No, Maj. Shingledecker, every parent who loses a child to foster care is NOT a likely murderer
I don't think even HE would say what Maj. Connie Shingledecker said. Photo by Gage Skidmore |
Anyone who still doubts that the Florida Foster-Care panic –
the huge surge in removals of children in that state in the wake of shoddy reporting by the Miami Herald - is causing more
children in real danger to be overlooked should read
this column by Tom Lyons in the Sarasota Herald-Tribune. The headline is: “Child abuse crises created by
those we think are fixing it.”
He cites remarks by none other than Major Connie
Shingledecker of the Manatee County Sheriff’s Office. Manatee is one of a handful of counties in
which the Sheriff, rather than the state Department of Children and Families,
handle child abuse investigations.
Shingledecker is in charge of that division. For many years she also chaired the state’s
Child Abuse Death Review Committee, where she constantly pressured the state to
broaden the definition of neglect to the point where almost any parent in
the state would be covered.
Shingledecker is probably the second strongest proponent of
the take-the-child-and-run approach to child welfare in Florida’s recent
history (just behind disgraced former DCF Secretary Kathleen Kearney). Like Kearney, Shingledecker means well. But like Kearney, she fits the mold of those
who, in the 19th Century, proudly called themselves “child savers”
as they tore apart the families of impoverished immigrants.
And because Shingledecker has been at it for such a long
time – nearly two decades now – she may have done even more damage. Indeed, year after year, Manatee County has
had one
of the highest rates of child removal in Florida.
So it was startling when, after a high-profile tragedy for
which her own department shared responsibility made headlines, she effectively
blamed the very foster-care panic she did so much to encourage.

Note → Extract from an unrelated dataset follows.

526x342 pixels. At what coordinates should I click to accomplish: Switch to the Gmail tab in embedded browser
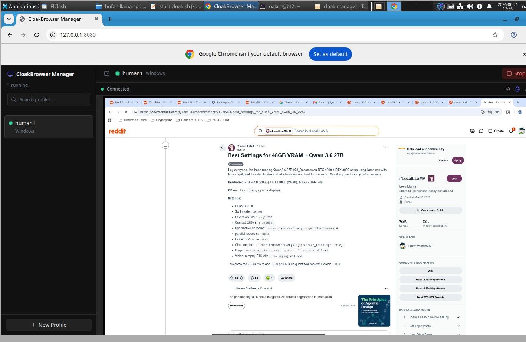[293, 102]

Then she tried to divert attention from her
own office’s failings by offering up a smear of birth parents so rotten I don’t
think even Donald Trump would sink so low.
It happened at a forum on child abuse in which there was
much discussion of the death of Janiya Thomas, an 11-year-old Manatee County
girl who was missing more than a year before her body was discovered.
A state report on the case documented blunder after blunder
by Shingledecker’s officers – with many of the crucial mistakes made in the
spring and summer of 2014 – right after the Herald
stories were published, setting off the current foster-care panic. The body was not discovered until 2015.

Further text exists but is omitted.